Your topic sources now need to be converted to their numerical representation, using vectorisation.
Select the topic sources you want to vectorise using the checkbox next to them (or the checkbox in the title line to select all)
Click on the vectorise button
View the vectorisation status
A topic source can be in one of the following vectorisation statuses :
Requires Vectorisation : your topic source has not yet been vectorised since its last upload or edit. Your topic source might also be put in this status when it has become obsolete or when the RAG settings have changed. Select the topic source and click the vectorise button to start the process.
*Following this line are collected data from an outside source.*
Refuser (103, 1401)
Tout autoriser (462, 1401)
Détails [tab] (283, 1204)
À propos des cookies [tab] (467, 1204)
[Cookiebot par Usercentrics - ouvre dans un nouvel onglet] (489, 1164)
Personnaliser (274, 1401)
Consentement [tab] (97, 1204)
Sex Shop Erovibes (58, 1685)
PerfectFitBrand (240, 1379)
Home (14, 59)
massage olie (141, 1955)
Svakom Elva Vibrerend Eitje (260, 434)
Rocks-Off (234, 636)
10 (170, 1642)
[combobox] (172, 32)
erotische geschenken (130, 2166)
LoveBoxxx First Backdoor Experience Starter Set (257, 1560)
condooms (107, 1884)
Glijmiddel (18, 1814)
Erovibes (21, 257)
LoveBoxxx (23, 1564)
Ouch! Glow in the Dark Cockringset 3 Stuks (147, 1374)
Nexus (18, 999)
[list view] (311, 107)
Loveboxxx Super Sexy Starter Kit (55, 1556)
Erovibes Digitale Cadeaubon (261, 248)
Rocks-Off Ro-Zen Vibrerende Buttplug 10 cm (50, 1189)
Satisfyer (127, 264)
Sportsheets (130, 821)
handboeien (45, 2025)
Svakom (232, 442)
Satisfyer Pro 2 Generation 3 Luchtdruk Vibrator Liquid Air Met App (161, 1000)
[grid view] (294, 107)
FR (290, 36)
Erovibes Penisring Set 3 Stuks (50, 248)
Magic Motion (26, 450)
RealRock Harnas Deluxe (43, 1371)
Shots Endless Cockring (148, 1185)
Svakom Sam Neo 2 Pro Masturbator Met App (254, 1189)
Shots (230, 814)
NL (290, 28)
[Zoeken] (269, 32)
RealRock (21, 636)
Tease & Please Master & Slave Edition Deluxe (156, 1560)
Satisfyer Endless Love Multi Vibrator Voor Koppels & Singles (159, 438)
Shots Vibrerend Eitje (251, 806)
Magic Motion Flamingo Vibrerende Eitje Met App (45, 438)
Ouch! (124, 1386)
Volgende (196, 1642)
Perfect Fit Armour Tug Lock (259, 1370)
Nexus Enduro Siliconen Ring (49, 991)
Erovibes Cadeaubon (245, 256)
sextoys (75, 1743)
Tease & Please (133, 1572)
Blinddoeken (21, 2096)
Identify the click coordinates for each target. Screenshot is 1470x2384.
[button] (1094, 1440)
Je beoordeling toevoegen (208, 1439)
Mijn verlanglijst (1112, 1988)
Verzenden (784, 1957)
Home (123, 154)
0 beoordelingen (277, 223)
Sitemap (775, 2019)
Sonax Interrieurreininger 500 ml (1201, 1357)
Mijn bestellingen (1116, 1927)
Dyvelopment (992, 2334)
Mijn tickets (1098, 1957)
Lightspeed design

Vectorisation in progress : your topic source is currently being vectorised. Depending on the size of your topic source, this might take a few minutes.
Vectorised : your topic source is vectorised and ready to be used by an LLM
Vectorisation failed : the vectorisation process of the selected topic source has failed. Verify your settings, and retry.
Once you have vectorised your different topic sources for a given topic, you can now start testing the responses that will get generated based on this information and a user query, using the test panel.
Go to the third panel on the right-hand side of your screen
Add a user utterance to test with
Click on 'Run test'
View results - scroll down to see the full results
You can use your RAG service in your AI application by referencing it through a knowledge string in other services, like LLM Actions. In order to do so, you need to retrieve or construct the relevant knowledge strings.
The easiest way to retrieve your knowledge string is by going into the test panel of a specific topic. The default system prompt already has your pre-formatted knowledge string in it. You can simply copy/paste it for use in an LLM action.
Example:
You can construct your knowledge string from scratch, and use it elsewhere in the OpenDialog platform by typing %%
followed by your knowledge string syntax.
To use your RAG service from within a system prompt you should use the special syntax %% [service].[topic] %%
to reference the data you want to use. For example if you have a knowledge service called 'countries_ks' and you want to reference the 'capital_cities' topic data you would use %% countries_ks.capital_cities%%
.
You should also add a query to only return the topic data that is useful to the user's question. To do this, the syntax is
%% [service].[topic] ? [query] %%
If you omit to add the additional query, the LLM will systematically return the full information of your topic source without making it relevant to the user query.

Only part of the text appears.